Dataset entries:
----

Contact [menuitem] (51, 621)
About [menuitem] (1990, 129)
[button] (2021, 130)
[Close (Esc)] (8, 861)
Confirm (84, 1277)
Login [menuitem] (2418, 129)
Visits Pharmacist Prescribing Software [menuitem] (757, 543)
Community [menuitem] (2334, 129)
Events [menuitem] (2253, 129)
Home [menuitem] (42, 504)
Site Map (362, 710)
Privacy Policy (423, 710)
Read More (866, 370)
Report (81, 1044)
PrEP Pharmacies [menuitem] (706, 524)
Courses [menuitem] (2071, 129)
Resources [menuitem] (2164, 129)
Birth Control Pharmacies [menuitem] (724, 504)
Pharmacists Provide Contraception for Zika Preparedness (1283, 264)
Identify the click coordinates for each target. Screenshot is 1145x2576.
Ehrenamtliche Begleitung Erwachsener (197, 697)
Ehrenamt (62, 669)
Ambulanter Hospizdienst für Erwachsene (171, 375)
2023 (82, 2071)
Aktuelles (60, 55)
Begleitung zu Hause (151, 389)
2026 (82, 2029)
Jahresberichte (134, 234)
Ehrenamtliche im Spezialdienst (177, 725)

----

_WHAT IS BEING ASKED_
All of the data needs to be reproduced exactly, with no line missing.

_RESPONSE FOR THIS EXERCISE_
Contact [menuitem] (51, 621)
About [menuitem] (1990, 129)
[button] (2021, 130)
[Close (Esc)] (8, 861)
Confirm (84, 1277)
Login [menuitem] (2418, 129)
Visits Pharmacist Prescribing Software [menuitem] (757, 543)
Community [menuitem] (2334, 129)
Events [menuitem] (2253, 129)
Home [menuitem] (42, 504)
Site Map (362, 710)
Privacy Policy (423, 710)
Read More (866, 370)
Report (81, 1044)
PrEP Pharmacies [menuitem] (706, 524)
Courses [menuitem] (2071, 129)
Resources [menuitem] (2164, 129)
Birth Control Pharmacies [menuitem] (724, 504)
Pharmacists Provide Contraception for Zika Preparedness (1283, 264)
Identify the click coordinates for each target. Screenshot is 1145x2576.
Ehrenamtliche Begleitung Erwachsener (197, 697)
Ehrenamt (62, 669)
Ambulanter Hospizdienst für Erwachsene (171, 375)
2023 (82, 2071)
Aktuelles (60, 55)
Begleitung zu Hause (151, 389)
2026 (82, 2029)
Jahresberichte (134, 234)
Ehrenamtliche im Spezialdienst (177, 725)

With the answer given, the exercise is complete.